**Do this**
Locate every line in the listing below that contains the string "pixels", and copy each such line in full. Matching is case-sensitive.

**Data provided**
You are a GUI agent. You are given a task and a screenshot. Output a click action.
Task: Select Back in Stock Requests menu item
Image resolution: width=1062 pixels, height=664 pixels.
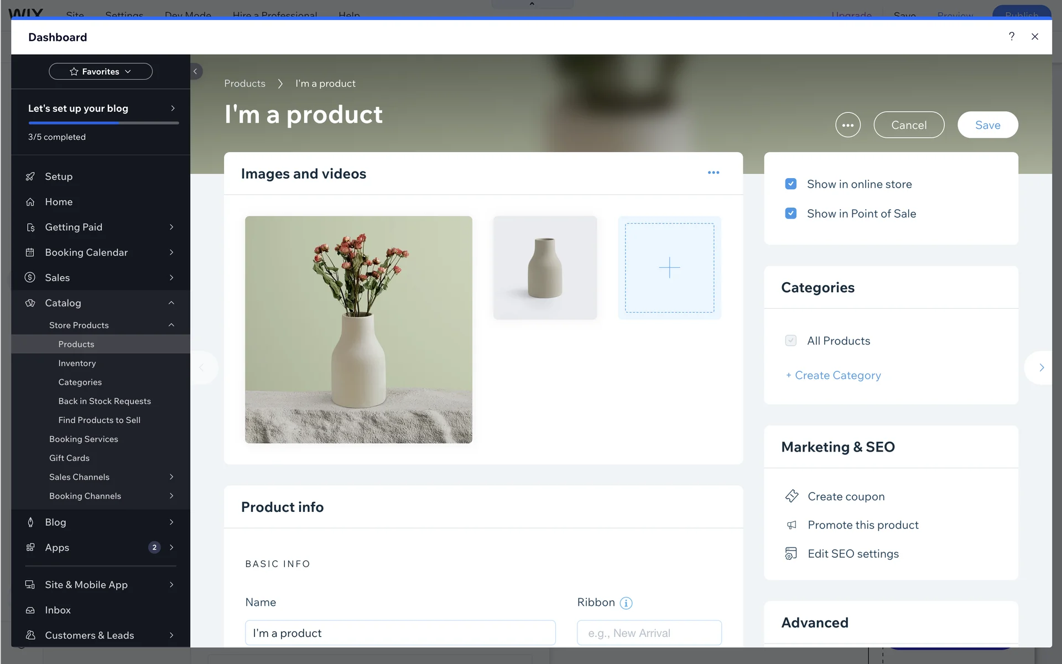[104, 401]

==

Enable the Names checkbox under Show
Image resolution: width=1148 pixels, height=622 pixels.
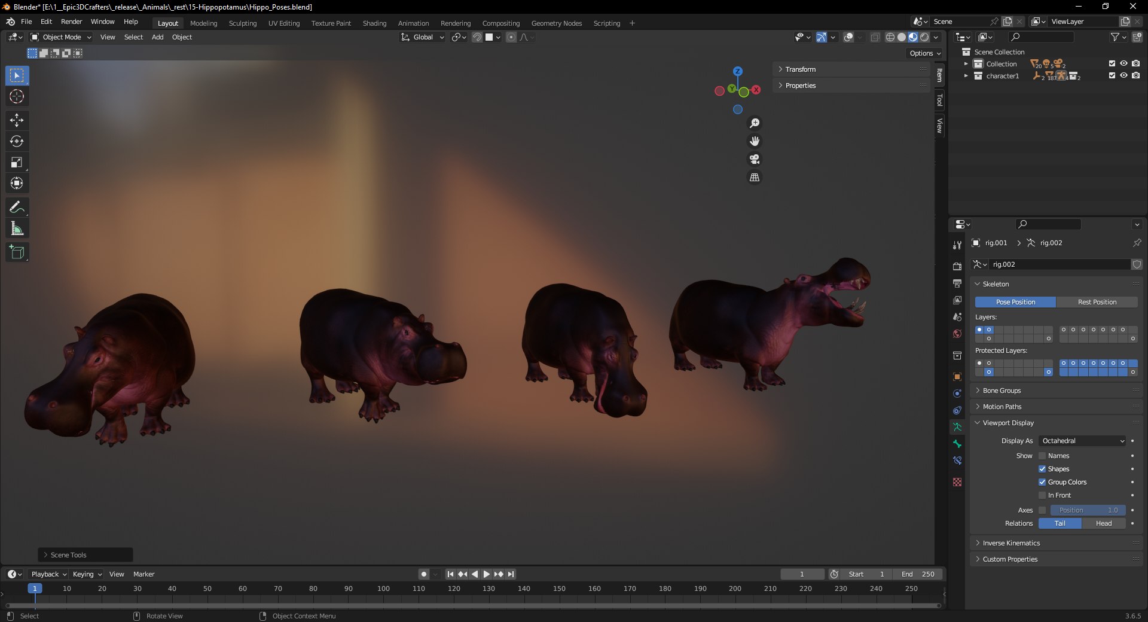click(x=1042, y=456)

**Answer to the task**
Image resolution: width=1062 pixels, height=664 pixels.
Image resolution: width=1148 pixels, height=622 pixels.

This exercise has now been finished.